Wenn Steve Westaway zur Gitarre greift und singt, dann strahlt das eine ganz eigene Atmosphäre aus. Rauchig, warm die Stimme, sanft der Klang der akustischen Gitarre, poetisch der Text. „Da tauchen die Zuhörer in eine Atmosphäre der Geborgenheit, Ruhe und Entspannung“, hat Thomas Schleiken beobachtet. Am Sonnabend, 21. April, wird diese ganz besondere Atmosphäre wieder im Schwarzen Ross zu spüren sein: Zum dritten Mal gastiert Westaway dort in Schleikens Reihe „Folk-Blues & more“.
Der Singer und Songwriter aus Bristol, so weiß es Thomas Schleiken, bezeichne sein Spielen ganz schlicht als „akustische Musik“. „Die Wurzeln liegen in ganz verschiedenen musikalischen Einflüssen – von Blues, über Folk, Klassik und Jazz –, die ihn während seiner nunmehr 64 Lebensjahre geprägt haben“, erklärt Thomas Schleiken.
Westaway setze diverse akustische Gitarren ein. Seine Musik sei manchmal rhythmisch, manchmal aber auch melancholisch, sie berühre sehr persönlich und tief emotional.
Obwohl der gebürtige Engländer seit vielen Jahren in Deutschland und zurzeit im bekannten Künstlerdorf Worpswede lebt, singt er alle seine Lieder immer in der „Sprache seines Herzens“.
Mit 22 Jahren hatte Steve Westaway das Gitarrespielen und den Gesang erlernt. Ursprünglich beschäftigte er sich mit dem traditionellen akustischen englischen Folk, heute umfasst sein Repertoire alle Stilrichtungen. „Neben wunderschönen eigenen Texten und Kompositionen singt er live natürlich auch die Songs anderer Musiker wie John Hiatt, Loudon Wainwright III, Eric Clapton oder Tim Hardin“, weiß Schleiken.

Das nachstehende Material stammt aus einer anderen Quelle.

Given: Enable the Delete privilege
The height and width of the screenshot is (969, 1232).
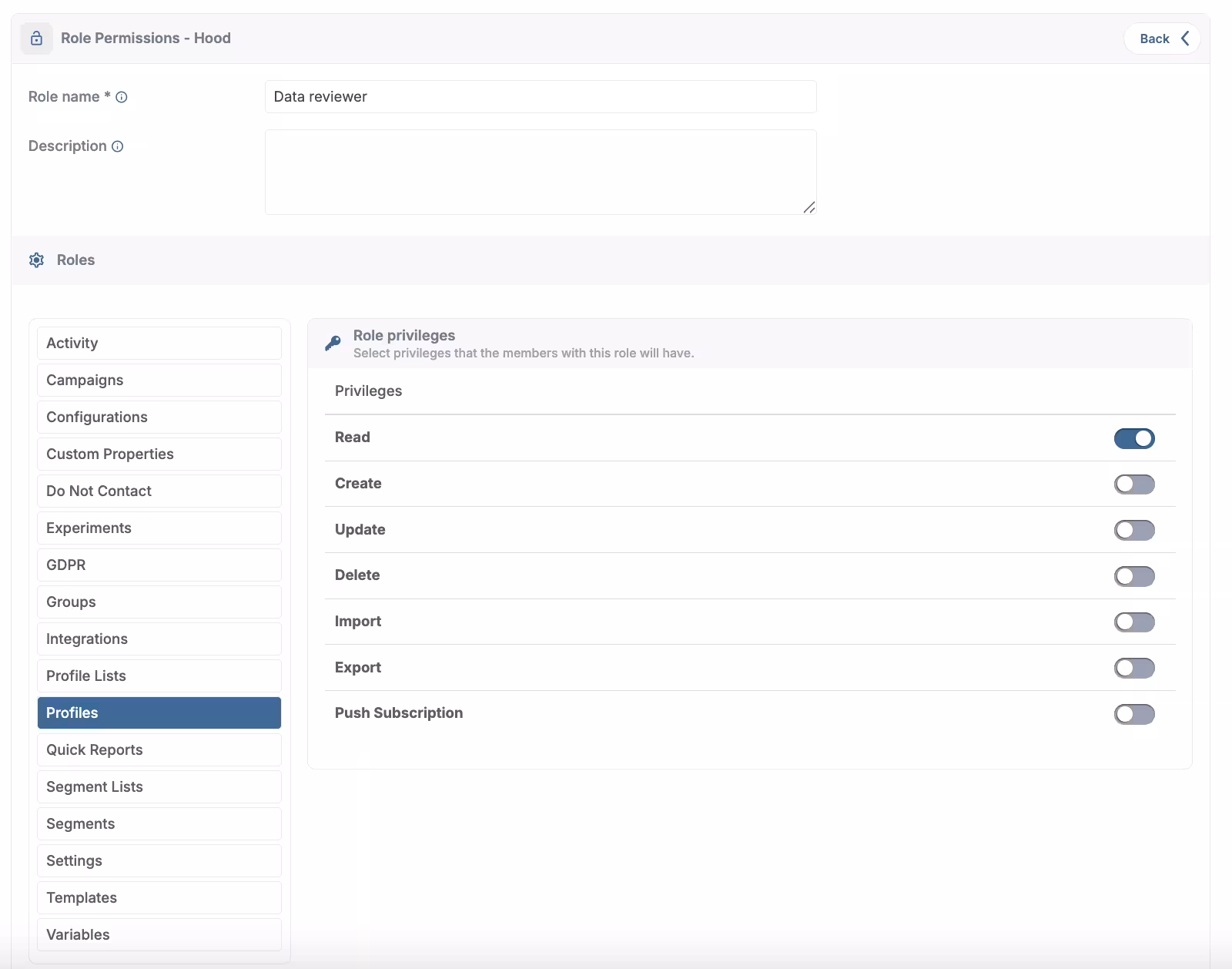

Die Zuhörer im Kaminzimmer des Schwarzen Rosses könnten sich auf „Wohnzimmeratmosphäre“ freuen, bei der der Kontakt zwischen Auditorium und Künstler ganz ungezwungen und persönlich sei. Auch Schleiken selbst wird spielen – ebenfalls ohne Verstärkertechnik.
Wie üblich, wird eine Tischreservierung im Restaurant Zum Schwarzen Ross empfohlen. Dort beginnt der Abend mit Barbecue (19 Uhr), danach folgt das Konzert (20 Uhr).